Dataset entries
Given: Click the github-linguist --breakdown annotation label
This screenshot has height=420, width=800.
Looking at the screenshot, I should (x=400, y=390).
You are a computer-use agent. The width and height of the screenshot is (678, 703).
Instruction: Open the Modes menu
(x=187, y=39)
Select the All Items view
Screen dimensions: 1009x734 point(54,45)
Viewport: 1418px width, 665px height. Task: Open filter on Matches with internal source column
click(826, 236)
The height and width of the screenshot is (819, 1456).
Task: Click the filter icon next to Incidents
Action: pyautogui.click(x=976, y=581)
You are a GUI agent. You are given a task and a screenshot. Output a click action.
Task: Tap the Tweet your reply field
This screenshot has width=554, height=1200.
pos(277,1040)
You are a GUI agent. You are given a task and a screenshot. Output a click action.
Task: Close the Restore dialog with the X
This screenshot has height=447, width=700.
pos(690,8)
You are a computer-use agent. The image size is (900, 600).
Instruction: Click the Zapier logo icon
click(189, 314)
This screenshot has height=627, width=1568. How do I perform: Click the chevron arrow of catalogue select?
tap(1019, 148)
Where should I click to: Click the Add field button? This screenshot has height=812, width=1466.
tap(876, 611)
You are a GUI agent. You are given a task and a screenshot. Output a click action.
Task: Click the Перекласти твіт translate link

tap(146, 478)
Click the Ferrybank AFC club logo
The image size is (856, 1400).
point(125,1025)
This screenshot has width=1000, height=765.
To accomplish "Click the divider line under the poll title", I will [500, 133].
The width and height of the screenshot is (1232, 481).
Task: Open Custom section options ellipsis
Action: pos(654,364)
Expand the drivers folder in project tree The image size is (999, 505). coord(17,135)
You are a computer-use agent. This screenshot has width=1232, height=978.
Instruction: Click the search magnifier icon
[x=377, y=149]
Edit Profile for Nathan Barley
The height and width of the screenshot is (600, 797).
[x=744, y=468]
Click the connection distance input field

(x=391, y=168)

| WHAT YOU HAVE TO DO |
Please set down each of the entries above exactly as given.

| ANSWER TO THE EXERCISE |
Given: Click the github-linguist --breakdown annotation label
This screenshot has height=420, width=800.
Looking at the screenshot, I should (x=400, y=390).
You are a computer-use agent. The width and height of the screenshot is (678, 703).
Instruction: Open the Modes menu
(x=187, y=39)
Select the All Items view
Screen dimensions: 1009x734 point(54,45)
Viewport: 1418px width, 665px height. Task: Open filter on Matches with internal source column
click(826, 236)
The height and width of the screenshot is (819, 1456).
Task: Click the filter icon next to Incidents
Action: pyautogui.click(x=976, y=581)
You are a GUI agent. You are given a task and a screenshot. Output a click action.
Task: Tap the Tweet your reply field
This screenshot has width=554, height=1200.
pos(277,1040)
You are a GUI agent. You are given a task and a screenshot. Output a click action.
Task: Close the Restore dialog with the X
This screenshot has height=447, width=700.
pos(690,8)
You are a computer-use agent. The image size is (900, 600).
Instruction: Click the Zapier logo icon
click(189, 314)
This screenshot has height=627, width=1568. How do I perform: Click the chevron arrow of catalogue select?
tap(1019, 148)
Where should I click to: Click the Add field button? This screenshot has height=812, width=1466.
tap(876, 611)
You are a GUI agent. You are given a task and a screenshot. Output a click action.
Task: Click the Перекласти твіт translate link

tap(146, 478)
Click the Ferrybank AFC club logo
The image size is (856, 1400).
point(125,1025)
This screenshot has width=1000, height=765.
To accomplish "Click the divider line under the poll title", I will [500, 133].
The width and height of the screenshot is (1232, 481).
Task: Open Custom section options ellipsis
Action: pos(654,364)
Expand the drivers folder in project tree The image size is (999, 505). coord(17,135)
You are a computer-use agent. This screenshot has width=1232, height=978.
Instruction: Click the search magnifier icon
[x=377, y=149]
Edit Profile for Nathan Barley
The height and width of the screenshot is (600, 797).
[x=744, y=468]
Click the connection distance input field

(x=391, y=168)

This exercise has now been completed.